Outre les limites de ressources et de temps, cette hypothèse soulève des problèmes de faisabilité, de compétence et de légitimité : qui décidera de la sincérité du demandeur, sur quelle base, quel critère et en vertu de quel pouvoir ?

Les gestionnaires ? Une autorité religieuse ? Va-t-on demander aux fonctionnaires, des agents de l’État, de jurer sur l’honneur ? Ou la main sur un livre sacré ?

La liberté de conscience inclut le droit de changer de religion au cours de sa vie : à moins de pouvoir démontrer le caractère fantaisiste et la mauvaise foi du demandeur, comment refuser une demande émanant d’un fonctionnaire qui vient d’embrasser une nouvelle religion ?

Le diable est dans les détails

Revenons au concept d’accommodement raisonnable, ses contours et ses limites.

Cette mesure juridique permet à une personne de réclamer une dérogation à une norme, une règle ou une pratique, qui aurait des effets discriminatoires sur elle : l’obliger à choisir entre sa religion et son travail ou sa santé, sa grossesse et une promotion, limiter son accès à des emplois ou des services à cause de son handicap, etc.

Ainsi, un patient adulte pourrait refuser une transfusion sanguine susceptible de lui sauver la vie, si cette pratique contrevenait à ses croyances religieuses. Si toutefois la personne en question était un enfant n’ayant pas atteint l’âge du consentement, les droits du parent seraient temporairement suspendus et on procéderait à la transfusion, la liberté des parents en matière d’éducation n’étant pas un droit de vie ou de mort sur leurs enfants.

L’obligation d’accommodement pour des motifs religieux n’est donc pas absolue : elle est limitée par la notion de contrainte excessive. Cette contrainte peut prendre diverses formes, notamment une atteinte réelle aux droits des autres employés ou citoyens, une atteinte à la sécurité d’autrui, voire au bien-être général.

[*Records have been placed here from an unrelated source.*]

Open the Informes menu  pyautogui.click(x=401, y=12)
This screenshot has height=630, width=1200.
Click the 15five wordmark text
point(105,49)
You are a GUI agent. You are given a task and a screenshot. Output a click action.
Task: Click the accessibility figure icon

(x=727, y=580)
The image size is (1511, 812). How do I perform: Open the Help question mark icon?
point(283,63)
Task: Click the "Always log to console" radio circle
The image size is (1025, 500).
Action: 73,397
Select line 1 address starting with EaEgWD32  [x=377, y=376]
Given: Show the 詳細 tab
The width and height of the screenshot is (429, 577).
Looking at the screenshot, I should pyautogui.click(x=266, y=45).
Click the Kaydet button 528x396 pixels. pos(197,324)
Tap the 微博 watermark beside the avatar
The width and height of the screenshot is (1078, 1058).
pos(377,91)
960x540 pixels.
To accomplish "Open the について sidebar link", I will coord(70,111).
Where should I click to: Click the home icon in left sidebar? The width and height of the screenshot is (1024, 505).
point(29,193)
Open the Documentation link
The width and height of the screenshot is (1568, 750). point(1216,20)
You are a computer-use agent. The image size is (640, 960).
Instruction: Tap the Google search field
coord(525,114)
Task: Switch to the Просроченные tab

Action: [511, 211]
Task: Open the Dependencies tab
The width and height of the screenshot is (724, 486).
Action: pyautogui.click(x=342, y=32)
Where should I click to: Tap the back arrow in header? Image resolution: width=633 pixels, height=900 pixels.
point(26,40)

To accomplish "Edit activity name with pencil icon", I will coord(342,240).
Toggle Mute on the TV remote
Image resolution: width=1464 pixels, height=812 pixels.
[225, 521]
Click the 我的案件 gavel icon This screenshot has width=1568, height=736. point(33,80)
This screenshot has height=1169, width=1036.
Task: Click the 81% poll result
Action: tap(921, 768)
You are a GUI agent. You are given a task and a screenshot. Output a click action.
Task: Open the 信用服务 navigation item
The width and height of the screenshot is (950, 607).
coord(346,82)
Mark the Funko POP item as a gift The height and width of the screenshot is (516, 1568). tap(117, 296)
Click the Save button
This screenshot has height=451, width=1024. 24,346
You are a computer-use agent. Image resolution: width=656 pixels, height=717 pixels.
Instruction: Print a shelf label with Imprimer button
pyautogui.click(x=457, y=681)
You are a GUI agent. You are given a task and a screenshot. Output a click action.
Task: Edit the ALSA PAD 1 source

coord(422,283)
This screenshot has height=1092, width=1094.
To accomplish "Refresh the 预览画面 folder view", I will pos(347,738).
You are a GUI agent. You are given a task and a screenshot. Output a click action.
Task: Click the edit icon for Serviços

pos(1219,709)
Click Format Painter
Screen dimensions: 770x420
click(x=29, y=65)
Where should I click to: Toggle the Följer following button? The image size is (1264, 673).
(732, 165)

Pour assurer le respect des droits des uns et la protection de la santé et sécurité des autres, il faudrait permettre aux collègues et aux citoyens d’identifier qui est vacciné et qui ne l’est pas, et de décider en connaissance de cause de faire affaire ou non avec ces personnes, lorsque les mesures sanitaires ne sont pas optimales (distance, contacts physiques, etc.).

Cela suppose que les individus non vaccinés acceptent à leur tour de faire les compromis nécessaires pour articuler leurs droits et les droits d’autrui, une exigence qui soulèvera immanquablement des enjeux de confidentialité et de droit à la vie privée.

Mais la question de fond est d’un autre ordre : en matière de droits et libertés, on ne peut pas isoler un facteur de discrimination et le placer en haut de la hiérarchie des discriminations interdites, ériger un droit en absolu et laisser entendre qu’il suffirait de l’invoquer (la religion, la liberté d’expression et de conscience ou tout autre droit), pour se soustraire aux exigences éthiques du vivre-ensemble.

Quand l’argument vient des lobbys religieux, c’est de bonne guerre, mais quand il est utilisé par l’État, censé protéger les deux manifestations de la liberté de conscience (religieuse et non religieuse), c’est le principe même de la séparation du politique et du religieux qui est en jeu.